--- start ---
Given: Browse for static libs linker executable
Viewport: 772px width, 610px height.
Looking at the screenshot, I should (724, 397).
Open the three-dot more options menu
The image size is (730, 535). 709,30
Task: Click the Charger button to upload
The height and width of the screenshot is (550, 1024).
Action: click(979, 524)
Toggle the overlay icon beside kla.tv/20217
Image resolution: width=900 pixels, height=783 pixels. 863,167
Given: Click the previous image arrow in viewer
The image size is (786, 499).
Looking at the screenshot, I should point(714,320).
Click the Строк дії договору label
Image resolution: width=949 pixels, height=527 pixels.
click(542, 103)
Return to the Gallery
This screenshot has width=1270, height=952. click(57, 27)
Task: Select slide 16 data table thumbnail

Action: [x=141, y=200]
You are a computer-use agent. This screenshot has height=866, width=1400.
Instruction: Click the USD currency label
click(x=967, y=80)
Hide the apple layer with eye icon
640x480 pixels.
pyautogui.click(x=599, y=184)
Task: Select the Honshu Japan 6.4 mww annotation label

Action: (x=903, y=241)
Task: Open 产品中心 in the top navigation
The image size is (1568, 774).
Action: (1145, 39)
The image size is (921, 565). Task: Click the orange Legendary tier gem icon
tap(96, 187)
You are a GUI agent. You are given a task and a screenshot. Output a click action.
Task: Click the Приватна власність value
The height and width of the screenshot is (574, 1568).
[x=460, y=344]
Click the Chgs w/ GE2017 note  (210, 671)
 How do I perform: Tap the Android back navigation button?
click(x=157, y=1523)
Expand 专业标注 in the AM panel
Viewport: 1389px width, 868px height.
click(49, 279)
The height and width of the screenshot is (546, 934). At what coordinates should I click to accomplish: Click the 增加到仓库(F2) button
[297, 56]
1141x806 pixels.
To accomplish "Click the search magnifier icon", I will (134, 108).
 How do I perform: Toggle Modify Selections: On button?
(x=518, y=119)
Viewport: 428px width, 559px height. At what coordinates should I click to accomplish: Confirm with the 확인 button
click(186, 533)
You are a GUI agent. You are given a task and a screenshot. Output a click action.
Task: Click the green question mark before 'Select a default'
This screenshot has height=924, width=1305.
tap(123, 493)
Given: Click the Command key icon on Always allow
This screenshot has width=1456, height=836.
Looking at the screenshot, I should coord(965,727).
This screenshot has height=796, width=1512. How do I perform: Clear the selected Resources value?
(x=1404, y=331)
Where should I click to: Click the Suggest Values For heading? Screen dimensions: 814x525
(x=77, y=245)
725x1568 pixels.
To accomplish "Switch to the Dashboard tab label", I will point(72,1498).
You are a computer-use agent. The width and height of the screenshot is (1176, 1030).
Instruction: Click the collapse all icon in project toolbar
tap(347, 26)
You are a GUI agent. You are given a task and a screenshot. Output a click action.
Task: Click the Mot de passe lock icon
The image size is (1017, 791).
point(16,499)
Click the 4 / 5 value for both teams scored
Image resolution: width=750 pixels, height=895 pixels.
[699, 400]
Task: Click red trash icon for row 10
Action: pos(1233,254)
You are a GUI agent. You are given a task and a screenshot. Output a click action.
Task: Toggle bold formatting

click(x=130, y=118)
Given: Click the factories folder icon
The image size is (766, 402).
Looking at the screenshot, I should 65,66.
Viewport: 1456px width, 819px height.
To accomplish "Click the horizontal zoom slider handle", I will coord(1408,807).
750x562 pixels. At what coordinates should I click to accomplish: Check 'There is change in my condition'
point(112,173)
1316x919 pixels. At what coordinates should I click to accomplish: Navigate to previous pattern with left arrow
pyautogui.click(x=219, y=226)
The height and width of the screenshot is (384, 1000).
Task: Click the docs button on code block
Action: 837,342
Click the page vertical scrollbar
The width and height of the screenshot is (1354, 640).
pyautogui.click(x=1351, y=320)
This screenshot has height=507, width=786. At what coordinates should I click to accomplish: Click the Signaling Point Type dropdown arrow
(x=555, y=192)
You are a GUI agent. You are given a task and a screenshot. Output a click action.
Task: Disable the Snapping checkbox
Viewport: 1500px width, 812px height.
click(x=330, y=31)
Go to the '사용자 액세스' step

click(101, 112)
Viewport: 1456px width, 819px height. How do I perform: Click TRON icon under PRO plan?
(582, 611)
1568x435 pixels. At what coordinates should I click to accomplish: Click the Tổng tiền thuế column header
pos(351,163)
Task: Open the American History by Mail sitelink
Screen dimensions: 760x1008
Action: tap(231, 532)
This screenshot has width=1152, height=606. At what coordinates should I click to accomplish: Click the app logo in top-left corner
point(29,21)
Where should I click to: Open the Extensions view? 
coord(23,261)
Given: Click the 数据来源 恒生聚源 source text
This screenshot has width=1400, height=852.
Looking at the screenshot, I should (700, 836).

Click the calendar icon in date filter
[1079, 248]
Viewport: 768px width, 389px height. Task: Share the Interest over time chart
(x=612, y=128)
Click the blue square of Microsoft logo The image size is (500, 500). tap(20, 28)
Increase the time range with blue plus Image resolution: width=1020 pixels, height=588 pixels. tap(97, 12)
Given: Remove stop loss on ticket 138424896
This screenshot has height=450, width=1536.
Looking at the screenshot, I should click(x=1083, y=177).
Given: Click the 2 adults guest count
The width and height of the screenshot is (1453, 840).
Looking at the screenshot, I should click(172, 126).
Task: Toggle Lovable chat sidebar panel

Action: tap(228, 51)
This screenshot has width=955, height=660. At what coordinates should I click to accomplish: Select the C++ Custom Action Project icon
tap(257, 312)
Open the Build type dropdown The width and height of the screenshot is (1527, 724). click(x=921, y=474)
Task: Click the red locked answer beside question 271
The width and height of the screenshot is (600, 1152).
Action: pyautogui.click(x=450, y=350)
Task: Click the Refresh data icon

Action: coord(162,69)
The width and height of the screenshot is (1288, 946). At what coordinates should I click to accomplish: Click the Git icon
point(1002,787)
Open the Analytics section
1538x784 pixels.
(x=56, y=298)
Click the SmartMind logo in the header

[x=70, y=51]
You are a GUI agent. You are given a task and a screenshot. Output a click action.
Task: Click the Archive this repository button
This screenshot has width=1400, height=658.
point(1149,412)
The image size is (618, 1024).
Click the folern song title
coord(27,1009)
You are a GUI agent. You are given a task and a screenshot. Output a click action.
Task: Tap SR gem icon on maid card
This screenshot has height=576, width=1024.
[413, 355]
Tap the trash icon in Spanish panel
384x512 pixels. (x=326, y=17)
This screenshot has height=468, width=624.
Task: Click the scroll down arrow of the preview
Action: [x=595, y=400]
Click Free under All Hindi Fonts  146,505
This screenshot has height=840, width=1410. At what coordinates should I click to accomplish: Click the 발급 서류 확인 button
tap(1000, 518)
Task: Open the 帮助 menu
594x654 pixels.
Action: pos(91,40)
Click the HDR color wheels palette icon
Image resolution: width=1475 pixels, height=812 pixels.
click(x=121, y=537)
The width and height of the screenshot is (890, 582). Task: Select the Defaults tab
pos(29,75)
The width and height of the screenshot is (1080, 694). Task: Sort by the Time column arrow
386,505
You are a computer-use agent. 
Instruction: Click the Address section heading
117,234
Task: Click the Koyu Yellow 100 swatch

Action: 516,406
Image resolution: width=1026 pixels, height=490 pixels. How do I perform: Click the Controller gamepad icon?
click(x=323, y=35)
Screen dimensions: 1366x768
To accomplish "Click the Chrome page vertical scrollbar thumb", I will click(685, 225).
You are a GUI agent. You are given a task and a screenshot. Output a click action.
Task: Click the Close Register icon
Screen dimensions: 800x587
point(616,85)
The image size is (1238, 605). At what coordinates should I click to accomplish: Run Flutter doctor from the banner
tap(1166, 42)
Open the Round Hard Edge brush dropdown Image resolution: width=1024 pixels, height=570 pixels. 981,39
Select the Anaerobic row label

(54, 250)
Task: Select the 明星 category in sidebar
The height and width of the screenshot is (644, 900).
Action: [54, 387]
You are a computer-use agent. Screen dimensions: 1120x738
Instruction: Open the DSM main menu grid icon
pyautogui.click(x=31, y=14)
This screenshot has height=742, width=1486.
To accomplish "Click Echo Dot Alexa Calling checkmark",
--- end ---
**Directive**
Copy out the records from the line that contains "Given: Click the 2 adults guest count" through the line that contains "Open the Build", reproducing each line as it stands, and both of these lines are included.

**The result**
Given: Click the 2 adults guest count
The width and height of the screenshot is (1453, 840).
Looking at the screenshot, I should click(172, 126).
Task: Toggle Lovable chat sidebar panel

Action: tap(228, 51)
This screenshot has width=955, height=660. At what coordinates should I click to accomplish: Select the C++ Custom Action Project icon
tap(257, 312)
Open the Build type dropdown The width and height of the screenshot is (1527, 724). click(x=921, y=474)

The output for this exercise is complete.